_Given instruction_
Render every line of the rows below as a Markdown table with the columns No. and Line. Give each line its running number and leave out any blank lines.

-- start of Materials provided --

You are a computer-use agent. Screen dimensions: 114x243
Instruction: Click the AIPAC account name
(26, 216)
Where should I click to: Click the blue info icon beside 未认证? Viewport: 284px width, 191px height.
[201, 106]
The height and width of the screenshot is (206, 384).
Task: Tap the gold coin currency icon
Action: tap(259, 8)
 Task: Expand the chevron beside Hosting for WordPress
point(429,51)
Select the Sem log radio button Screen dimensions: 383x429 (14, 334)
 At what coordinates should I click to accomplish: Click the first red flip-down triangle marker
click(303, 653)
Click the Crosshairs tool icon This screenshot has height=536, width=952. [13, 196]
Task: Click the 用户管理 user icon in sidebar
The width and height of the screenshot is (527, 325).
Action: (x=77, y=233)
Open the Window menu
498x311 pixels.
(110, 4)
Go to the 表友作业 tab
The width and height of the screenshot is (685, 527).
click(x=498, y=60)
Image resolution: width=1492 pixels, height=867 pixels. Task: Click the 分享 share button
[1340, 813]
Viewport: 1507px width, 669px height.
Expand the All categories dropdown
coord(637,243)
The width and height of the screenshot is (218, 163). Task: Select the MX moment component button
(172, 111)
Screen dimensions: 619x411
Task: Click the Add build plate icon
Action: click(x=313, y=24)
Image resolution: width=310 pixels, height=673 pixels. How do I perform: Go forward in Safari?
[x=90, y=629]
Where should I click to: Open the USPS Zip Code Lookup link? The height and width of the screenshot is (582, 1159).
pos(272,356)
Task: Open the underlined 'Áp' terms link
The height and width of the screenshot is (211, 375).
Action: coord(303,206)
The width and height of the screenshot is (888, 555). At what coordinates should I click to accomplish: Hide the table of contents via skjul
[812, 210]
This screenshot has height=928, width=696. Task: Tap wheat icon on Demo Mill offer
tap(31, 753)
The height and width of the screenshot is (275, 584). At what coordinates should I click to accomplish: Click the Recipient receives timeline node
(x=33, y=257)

-- end of Materials provided --

_Exercise response_
| No. | Line |
|---|---|
| 1 | You are a computer-use agent. Screen dimensions: 114x243 |
| 2 | Instruction: Click the AIPAC account name |
| 3 | (26, 216) |
| 4 | Where should I click to: Click the blue info icon beside 未认证? Viewport: 284px width, 191px height. |
| 5 | [201, 106] |
| 6 | The height and width of the screenshot is (206, 384). |
| 7 | Task: Tap the gold coin currency icon |
| 8 | Action: tap(259, 8) |
| 9 |  Task: Expand the chevron beside Hosting for WordPress |
| 10 | point(429,51) |
| 11 | Select the Sem log radio button Screen dimensions: 383x429 (14, 334) |
| 12 |  At what coordinates should I click to accomplish: Click the first red flip-down triangle marker |
| 13 | click(303, 653) |
| 14 | Click the Crosshairs tool icon This screenshot has height=536, width=952. [13, 196] |
| 15 | Task: Click the 用户管理 user icon in sidebar |
| 16 | The width and height of the screenshot is (527, 325). |
| 17 | Action: (x=77, y=233) |
| 18 | Open the Window menu |
| 19 | 498x311 pixels. |
| 20 | (110, 4) |
| 21 | Go to the 表友作业 tab |
| 22 | The width and height of the screenshot is (685, 527). |
| 23 | click(x=498, y=60) |
| 24 | Image resolution: width=1492 pixels, height=867 pixels. Task: Click the 分享 share button |
| 25 | [1340, 813] |
| 26 | Viewport: 1507px width, 669px height. |
| 27 | Expand the All categories dropdown |
| 28 | coord(637,243) |
| 29 | The width and height of the screenshot is (218, 163). Task: Select the MX moment component button |
| 30 | (172, 111) |
| 31 | Screen dimensions: 619x411 |
| 32 | Task: Click the Add build plate icon |
| 33 | Action: click(x=313, y=24) |
| 34 | Image resolution: width=310 pixels, height=673 pixels. How do I perform: Go forward in Safari? |
| 35 | [x=90, y=629] |
| 36 | Where should I click to: Open the USPS Zip Code Lookup link? The height and width of the screenshot is (582, 1159). |
| 37 | pos(272,356) |
| 38 | Task: Open the underlined 'Áp' terms link |
| 39 | The height and width of the screenshot is (211, 375). |
| 40 | Action: coord(303,206) |
| 41 | The width and height of the screenshot is (888, 555). At what coordinates should I click to accomplish: Hide the table of contents via skjul |
| 42 | [812, 210] |
| 43 | This screenshot has height=928, width=696. Task: Tap wheat icon on Demo Mill offer |
| 44 | tap(31, 753) |
| 45 | The height and width of the screenshot is (275, 584). At what coordinates should I click to accomplish: Click the Recipient receives timeline node |
| 46 | (x=33, y=257) |